▸ **What the exercise asks**: Using the listing below, report all lines holding the word "Xataka".

▸ **Given records**:
:::
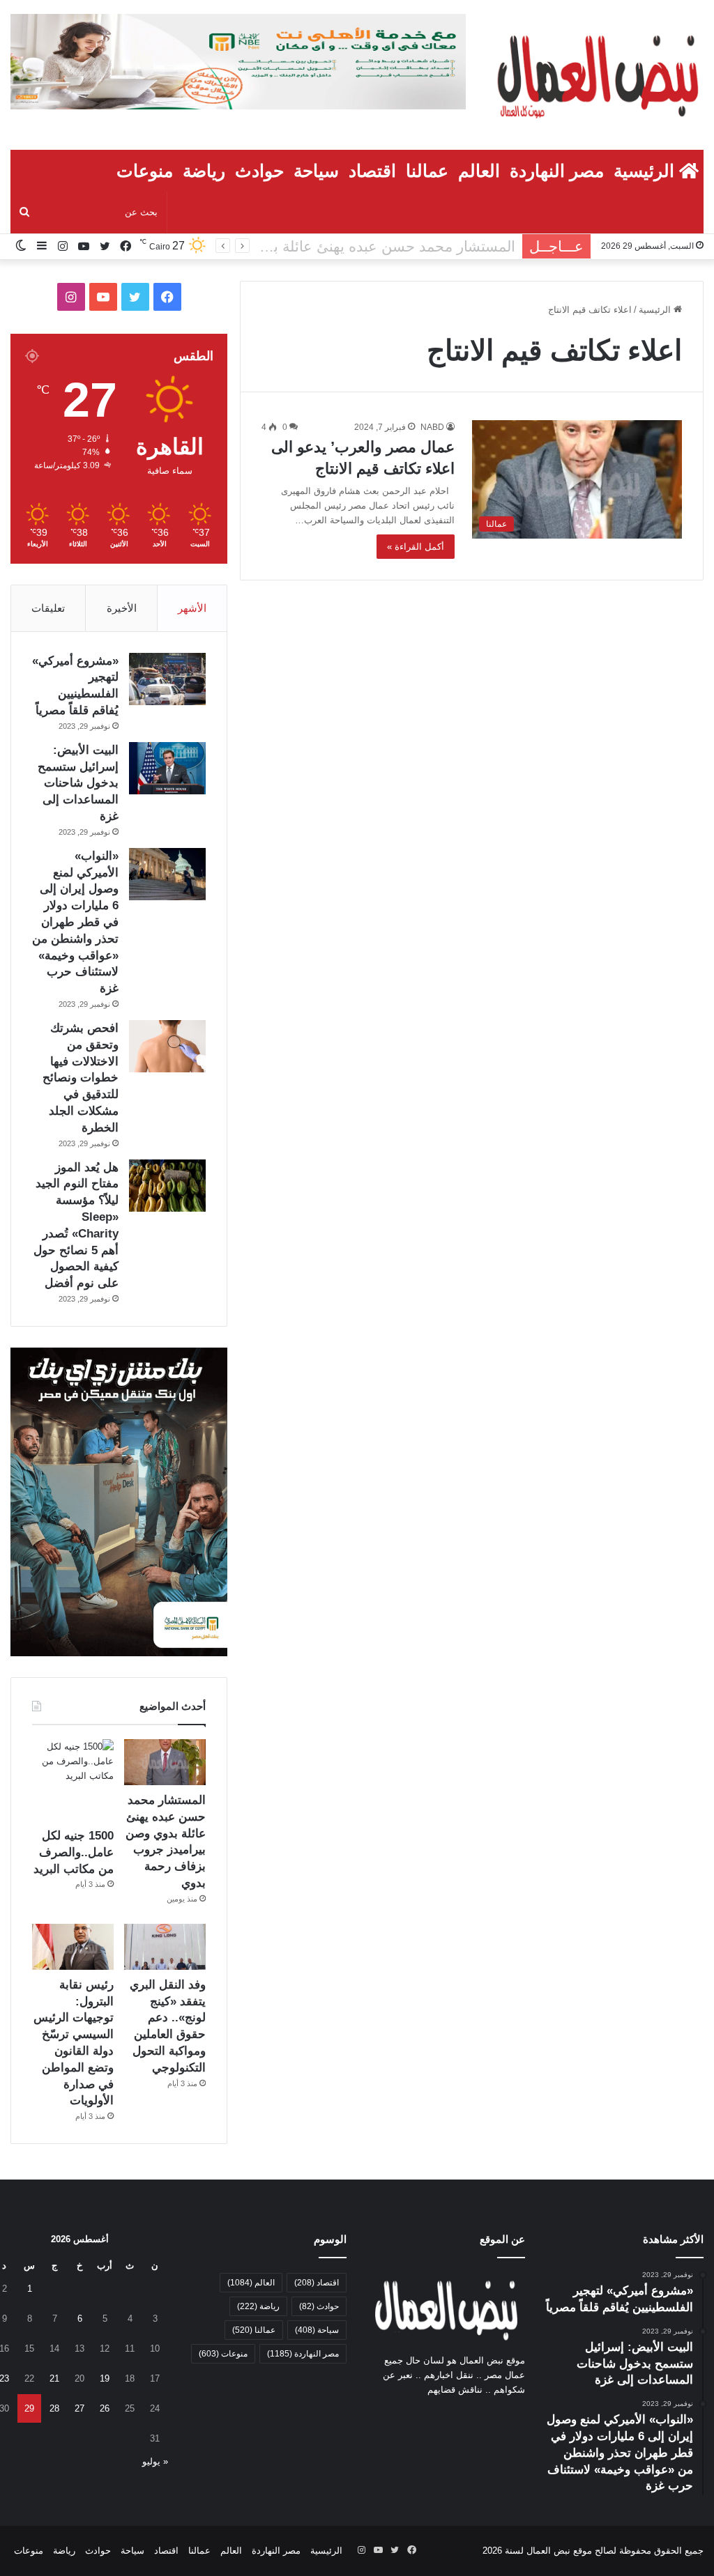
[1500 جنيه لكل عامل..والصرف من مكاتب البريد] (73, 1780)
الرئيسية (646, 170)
:::
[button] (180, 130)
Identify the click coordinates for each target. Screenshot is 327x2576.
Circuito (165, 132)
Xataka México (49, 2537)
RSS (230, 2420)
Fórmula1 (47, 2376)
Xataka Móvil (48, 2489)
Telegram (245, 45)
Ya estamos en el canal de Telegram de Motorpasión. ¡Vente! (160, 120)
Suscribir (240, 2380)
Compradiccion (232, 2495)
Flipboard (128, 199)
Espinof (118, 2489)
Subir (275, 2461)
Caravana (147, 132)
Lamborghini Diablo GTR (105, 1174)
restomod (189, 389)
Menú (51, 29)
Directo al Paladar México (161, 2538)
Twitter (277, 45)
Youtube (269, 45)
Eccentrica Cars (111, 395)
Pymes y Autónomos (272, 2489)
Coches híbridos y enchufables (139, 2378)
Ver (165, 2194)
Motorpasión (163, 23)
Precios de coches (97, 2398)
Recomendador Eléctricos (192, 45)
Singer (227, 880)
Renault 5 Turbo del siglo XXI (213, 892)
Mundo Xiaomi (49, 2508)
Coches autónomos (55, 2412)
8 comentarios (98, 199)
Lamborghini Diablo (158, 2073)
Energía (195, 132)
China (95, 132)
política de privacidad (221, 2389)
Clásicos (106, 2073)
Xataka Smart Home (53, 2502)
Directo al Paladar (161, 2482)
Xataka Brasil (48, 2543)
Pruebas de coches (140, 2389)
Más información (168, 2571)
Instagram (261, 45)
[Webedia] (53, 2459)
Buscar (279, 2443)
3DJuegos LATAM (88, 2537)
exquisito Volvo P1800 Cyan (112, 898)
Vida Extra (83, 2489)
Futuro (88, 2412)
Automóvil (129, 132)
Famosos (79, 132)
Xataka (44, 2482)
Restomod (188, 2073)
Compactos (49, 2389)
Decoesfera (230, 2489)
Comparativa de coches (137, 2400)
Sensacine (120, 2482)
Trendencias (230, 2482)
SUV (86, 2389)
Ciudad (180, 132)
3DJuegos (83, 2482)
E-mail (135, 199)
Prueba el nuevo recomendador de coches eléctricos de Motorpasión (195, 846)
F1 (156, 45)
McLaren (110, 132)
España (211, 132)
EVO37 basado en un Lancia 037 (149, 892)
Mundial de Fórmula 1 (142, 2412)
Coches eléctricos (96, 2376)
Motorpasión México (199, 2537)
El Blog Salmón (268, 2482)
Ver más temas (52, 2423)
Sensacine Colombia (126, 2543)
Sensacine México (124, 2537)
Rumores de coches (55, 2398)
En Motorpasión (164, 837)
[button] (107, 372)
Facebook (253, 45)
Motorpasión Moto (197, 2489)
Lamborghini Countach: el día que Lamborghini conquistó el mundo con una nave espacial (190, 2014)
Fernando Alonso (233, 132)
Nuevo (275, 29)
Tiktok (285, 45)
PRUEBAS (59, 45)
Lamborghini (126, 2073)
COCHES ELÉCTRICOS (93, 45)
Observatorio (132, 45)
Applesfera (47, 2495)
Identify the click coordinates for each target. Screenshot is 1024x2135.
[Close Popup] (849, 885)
:::
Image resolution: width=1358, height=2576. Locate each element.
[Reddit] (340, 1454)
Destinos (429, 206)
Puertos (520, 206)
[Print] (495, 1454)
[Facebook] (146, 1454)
:::
▸ **Your response**:
Xataka México (49, 2537)
Xataka Móvil (48, 2489)
Xataka Smart Home (53, 2502)
Xataka Brasil (48, 2543)
Xataka (44, 2482)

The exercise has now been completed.